Jointly released by finance minister Katy Gallagher and home affairs minister Clare O’Neal, the strategy “consists of ten principles to guide identity resilience” with “immediate, medium and long-term initiatives that will strengthen identity security arrangements across jurisdictions”.

Gallagher then told AFR last week that an exposure draft, of what the former Coalition government initially proposed, should be released by September, with the rollout, of what’s being presented as a safeguard against the massive data breaches of last year, being potentially set for mid-2024.

The minister noted that there are opponents to the scheme, as there has been to every such national ID proposal since the 1980s Australia Card, yet she failed to mention that it also partly establishes the type of system ex-home affairs minister Peter Dutton has long desired to surveil the public.

Bipartisan approval

The data and digital ministers meeting (DDMM), which comprises of the federal, state and territory ministers responsible for those portfolios, announced the release of the strategy in June, which it developed in collaboration with Home Affairs.  

In order for the public to build resilience against the onslaught of cybercrime, according to the government, it’s about to roll out a federated digital ID system, linking preexisting state and territory models, to provide “identity resilience” across jurisdictions with “consistent national standards”. 

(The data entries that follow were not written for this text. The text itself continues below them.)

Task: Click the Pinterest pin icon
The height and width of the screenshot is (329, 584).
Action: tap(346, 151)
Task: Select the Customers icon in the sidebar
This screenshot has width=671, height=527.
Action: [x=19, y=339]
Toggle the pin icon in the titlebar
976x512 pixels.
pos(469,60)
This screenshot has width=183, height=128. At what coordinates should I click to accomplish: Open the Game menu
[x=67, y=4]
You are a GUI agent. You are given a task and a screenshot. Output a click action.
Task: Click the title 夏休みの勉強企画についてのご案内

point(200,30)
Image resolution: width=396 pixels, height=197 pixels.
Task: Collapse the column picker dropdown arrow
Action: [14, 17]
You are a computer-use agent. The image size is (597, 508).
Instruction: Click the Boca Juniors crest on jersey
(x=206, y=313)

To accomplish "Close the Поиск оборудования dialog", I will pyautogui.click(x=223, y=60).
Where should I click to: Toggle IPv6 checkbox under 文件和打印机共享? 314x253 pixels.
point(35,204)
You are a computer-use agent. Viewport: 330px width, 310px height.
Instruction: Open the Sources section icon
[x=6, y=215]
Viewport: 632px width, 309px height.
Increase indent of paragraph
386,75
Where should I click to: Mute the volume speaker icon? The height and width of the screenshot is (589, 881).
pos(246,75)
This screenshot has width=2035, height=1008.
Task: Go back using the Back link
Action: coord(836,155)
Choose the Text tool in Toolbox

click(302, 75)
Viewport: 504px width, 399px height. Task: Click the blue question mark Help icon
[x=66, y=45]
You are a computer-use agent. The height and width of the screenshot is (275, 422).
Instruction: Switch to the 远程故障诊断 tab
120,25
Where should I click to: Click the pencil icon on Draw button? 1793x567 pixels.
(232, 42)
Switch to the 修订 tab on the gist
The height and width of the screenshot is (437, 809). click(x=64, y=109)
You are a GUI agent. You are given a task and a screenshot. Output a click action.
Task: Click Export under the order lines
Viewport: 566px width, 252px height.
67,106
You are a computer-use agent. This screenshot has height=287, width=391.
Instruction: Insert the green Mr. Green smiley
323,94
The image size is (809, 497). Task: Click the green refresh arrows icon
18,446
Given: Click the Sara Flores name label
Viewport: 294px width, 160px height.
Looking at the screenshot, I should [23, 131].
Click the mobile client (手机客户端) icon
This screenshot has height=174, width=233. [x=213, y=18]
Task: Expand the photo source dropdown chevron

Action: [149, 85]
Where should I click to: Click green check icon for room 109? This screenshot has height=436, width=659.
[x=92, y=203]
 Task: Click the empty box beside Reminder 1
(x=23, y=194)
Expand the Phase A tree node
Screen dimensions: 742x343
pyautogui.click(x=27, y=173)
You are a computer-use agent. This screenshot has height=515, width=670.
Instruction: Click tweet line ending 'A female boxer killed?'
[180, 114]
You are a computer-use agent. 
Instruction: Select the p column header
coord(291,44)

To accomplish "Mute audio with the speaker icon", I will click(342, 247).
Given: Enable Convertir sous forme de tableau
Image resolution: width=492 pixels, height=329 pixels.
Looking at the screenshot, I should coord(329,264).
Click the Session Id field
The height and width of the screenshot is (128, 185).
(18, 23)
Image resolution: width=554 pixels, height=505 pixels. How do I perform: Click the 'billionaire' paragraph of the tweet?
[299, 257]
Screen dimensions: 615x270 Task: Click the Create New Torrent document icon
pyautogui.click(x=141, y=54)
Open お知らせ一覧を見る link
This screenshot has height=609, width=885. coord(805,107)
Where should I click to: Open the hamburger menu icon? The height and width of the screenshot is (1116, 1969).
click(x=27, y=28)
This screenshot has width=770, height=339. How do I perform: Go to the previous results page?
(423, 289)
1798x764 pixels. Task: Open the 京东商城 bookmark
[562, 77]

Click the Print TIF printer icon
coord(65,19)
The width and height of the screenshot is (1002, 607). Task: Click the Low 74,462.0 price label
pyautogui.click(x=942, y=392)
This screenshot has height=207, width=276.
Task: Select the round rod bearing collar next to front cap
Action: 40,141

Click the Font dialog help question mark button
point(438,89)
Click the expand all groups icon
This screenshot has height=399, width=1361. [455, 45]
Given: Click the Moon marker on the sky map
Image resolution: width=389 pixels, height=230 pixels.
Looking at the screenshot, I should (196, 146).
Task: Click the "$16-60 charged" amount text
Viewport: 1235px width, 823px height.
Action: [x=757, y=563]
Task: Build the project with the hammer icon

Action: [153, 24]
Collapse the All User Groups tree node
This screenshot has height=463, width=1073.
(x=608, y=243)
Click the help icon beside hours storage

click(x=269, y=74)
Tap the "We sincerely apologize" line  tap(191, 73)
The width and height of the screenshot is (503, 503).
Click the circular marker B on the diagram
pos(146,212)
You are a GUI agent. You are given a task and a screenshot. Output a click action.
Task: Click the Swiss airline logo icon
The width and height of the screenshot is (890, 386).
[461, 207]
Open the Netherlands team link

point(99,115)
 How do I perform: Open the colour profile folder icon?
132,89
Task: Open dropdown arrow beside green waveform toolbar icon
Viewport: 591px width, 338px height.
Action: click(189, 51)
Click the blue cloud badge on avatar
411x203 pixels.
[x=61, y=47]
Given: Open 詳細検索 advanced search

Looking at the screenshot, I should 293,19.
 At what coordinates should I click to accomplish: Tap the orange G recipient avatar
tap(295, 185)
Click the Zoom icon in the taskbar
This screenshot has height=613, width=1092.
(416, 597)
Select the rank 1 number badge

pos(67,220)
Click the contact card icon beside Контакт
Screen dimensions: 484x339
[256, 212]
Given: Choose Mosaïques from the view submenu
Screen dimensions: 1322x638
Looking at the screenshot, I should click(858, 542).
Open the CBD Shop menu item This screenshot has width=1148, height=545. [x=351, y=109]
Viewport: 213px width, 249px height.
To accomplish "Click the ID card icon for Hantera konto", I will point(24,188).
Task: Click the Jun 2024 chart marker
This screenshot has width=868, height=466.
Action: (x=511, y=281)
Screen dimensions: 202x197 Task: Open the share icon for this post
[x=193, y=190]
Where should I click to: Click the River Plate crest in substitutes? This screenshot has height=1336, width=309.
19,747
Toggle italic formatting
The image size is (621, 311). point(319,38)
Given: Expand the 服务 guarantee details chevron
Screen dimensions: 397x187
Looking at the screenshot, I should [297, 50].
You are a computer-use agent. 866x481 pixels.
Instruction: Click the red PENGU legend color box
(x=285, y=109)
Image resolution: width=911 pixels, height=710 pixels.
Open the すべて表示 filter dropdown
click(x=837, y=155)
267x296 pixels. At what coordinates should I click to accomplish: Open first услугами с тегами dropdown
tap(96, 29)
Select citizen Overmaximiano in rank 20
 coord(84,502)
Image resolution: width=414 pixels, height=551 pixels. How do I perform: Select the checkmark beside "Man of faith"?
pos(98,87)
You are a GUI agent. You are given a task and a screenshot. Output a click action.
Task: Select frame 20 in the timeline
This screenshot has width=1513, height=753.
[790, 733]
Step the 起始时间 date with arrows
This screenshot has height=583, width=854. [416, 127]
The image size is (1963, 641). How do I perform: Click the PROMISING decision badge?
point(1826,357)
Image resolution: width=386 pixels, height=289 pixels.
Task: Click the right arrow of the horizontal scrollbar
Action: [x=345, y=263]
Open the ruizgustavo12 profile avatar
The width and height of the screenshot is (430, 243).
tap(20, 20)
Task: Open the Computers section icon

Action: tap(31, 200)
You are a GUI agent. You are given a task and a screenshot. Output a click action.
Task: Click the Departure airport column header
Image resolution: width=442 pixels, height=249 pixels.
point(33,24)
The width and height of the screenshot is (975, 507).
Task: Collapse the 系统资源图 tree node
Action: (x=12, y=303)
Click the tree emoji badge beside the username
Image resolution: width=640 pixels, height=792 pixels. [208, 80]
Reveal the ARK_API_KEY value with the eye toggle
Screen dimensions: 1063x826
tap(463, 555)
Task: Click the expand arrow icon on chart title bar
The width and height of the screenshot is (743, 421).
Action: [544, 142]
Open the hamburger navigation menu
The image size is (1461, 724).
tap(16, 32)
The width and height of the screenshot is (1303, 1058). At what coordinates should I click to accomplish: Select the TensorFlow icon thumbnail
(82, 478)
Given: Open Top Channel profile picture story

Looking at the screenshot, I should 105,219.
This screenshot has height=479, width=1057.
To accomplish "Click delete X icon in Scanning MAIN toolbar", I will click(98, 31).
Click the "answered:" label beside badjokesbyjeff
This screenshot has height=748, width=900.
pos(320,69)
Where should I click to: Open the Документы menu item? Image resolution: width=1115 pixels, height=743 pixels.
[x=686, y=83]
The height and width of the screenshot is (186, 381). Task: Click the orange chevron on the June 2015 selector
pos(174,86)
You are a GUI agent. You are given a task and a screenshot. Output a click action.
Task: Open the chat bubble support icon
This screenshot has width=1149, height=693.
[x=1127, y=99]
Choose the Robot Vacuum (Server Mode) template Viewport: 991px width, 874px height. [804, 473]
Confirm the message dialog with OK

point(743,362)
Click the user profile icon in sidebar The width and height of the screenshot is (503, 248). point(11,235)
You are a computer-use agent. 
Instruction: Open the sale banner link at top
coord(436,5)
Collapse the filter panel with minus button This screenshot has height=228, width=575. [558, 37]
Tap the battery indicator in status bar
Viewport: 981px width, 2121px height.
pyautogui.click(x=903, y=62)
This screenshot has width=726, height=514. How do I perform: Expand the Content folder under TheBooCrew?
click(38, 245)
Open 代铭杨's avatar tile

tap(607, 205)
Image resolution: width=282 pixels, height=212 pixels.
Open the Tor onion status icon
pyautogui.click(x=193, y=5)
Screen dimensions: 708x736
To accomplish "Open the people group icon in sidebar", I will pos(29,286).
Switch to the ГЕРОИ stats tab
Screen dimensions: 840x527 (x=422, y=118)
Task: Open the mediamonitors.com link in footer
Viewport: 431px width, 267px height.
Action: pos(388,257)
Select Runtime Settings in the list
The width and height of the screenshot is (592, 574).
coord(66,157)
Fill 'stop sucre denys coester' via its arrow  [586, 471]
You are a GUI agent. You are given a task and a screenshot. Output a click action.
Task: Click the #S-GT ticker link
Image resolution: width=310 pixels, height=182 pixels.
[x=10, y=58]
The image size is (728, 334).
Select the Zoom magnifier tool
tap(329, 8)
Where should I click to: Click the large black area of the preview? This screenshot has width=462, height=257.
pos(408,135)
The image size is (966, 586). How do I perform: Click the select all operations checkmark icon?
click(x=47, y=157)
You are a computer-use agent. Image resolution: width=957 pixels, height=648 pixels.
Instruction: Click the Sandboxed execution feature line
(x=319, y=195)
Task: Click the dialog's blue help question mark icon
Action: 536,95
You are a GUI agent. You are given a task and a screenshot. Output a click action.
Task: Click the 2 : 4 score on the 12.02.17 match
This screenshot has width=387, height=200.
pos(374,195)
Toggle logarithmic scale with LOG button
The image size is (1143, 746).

A digital ID is said to be a “highly secure credential” that can be used instead of physical documents and details to prove one’s identity, as they will now be stored online as part of the ID, and, with an individual’s consent, biometric data will be added to heighten security.

Prototypes of this federated system operating around the nation right now will become interoperable, and these have so far been developed in relation to civilians and businesses identifying themselves to government departments to access services. 

The Digital Identity System has allowed users to identify themselves to government departments via digital ID since the Coalition rolled it out in 2015. So, rather than each department requiring proof of identity stored on their system, each entity verifies an individual against their digital ID, which is stored on a government database.

The digital ID system will initially be overseen by the Australian Competition and Consumer Commission (ACCC), minister Gallagher has explained, which will then be handed over to a regulatory body established to oversee it going into the future.

The document also assures that for those who will have trouble using the digital ID, nondigital options will be available “where practical”.

Although looking three to five years down the track, the strategy does envisage replacing compromised credentials with a digital, rather than physical, copy. 

And while the scheme is already operating in part with a number of government departments involved, the Albanese government envisages that the proposal will operate across all departments and eventually have whole-of-economy reach.

Indeed, government departments are being incentivised to incorporate the digital identification into their systems, so one can only presume that private businesses and interests will be offered advantages if they move towards the federated digital identification system as well.

Voluntary to a point

Gallagher further assured the press that the digital ID is an improvement on current systems as it won’t involve a number or a card, rather it’s  “about citizens having control of their information that allows them to access government systems in a very easy, secure, voluntary and efficient way”. 

But there are questions about how voluntary it will be.

“Schemes are always trumpeted as being voluntary at the beginning and are always designed on the assumption that they will become mandatory soon afterwards,” UNSW Visiting Law Professor Dr Roger Clarke said in April. “In the private sector, this technique is called ‘bait-and-switch’.”

Yet, Sydney Criminal Lawyers is aware of at least one instance where a workplace had suggested its employees might all be required to obtain digital identification, via the myGovID app, as their roles were going to  require them to enter information onto a platform accessed via their online ID.

So, if one workplace is considering a mandatory digital ID for employees, it seems likely that others will follow suit. 

The Capability

Another aspect to the national digital identification system the Albanese government is attempting to establish by mid-next year is that it will incorporate and store all driver licence and passport ID photos, as well as any additional biometric details added. 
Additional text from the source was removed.